Segment Start: Data extracts

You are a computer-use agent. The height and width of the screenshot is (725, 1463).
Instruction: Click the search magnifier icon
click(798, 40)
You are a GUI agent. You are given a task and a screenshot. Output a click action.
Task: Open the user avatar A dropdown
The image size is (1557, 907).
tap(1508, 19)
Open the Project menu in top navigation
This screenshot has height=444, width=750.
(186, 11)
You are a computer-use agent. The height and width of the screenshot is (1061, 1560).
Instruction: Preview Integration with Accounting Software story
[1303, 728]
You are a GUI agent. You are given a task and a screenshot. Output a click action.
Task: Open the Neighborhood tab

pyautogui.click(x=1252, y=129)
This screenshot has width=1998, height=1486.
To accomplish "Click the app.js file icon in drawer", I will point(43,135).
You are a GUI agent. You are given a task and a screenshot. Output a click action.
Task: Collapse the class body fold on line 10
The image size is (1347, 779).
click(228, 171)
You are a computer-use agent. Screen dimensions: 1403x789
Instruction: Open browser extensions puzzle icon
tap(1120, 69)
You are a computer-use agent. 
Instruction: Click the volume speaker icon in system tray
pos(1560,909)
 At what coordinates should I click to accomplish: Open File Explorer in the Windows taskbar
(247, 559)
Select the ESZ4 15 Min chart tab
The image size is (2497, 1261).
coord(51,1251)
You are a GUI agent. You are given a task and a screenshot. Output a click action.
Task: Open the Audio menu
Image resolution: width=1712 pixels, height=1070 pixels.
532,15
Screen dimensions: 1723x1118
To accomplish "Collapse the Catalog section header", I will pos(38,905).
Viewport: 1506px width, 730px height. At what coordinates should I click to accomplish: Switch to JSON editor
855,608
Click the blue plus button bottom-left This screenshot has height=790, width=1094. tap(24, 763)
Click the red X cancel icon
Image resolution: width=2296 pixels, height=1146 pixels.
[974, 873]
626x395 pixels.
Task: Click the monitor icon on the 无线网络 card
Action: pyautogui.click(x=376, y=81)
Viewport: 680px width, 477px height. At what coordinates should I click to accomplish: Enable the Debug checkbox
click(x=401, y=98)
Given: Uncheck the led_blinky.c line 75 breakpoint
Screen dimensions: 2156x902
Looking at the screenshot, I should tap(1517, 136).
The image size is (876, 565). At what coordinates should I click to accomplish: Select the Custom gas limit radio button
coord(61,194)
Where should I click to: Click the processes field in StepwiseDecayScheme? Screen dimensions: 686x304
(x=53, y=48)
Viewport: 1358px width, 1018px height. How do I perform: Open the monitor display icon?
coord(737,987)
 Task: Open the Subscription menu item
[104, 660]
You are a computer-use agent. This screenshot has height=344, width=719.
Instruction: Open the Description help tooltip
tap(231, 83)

Segment End: Data extracts

*Exercise details:* Give only the lines from the one holding "Instruction: Preview Integration" through the one holding "This screenshot has width=1998, height=1486.", each restated exactly as it appears above.

*Written reply:*
Instruction: Preview Integration with Accounting Software story
[1303, 728]
You are a GUI agent. You are given a task and a screenshot. Output a click action.
Task: Open the Neighborhood tab

pyautogui.click(x=1252, y=129)
This screenshot has width=1998, height=1486.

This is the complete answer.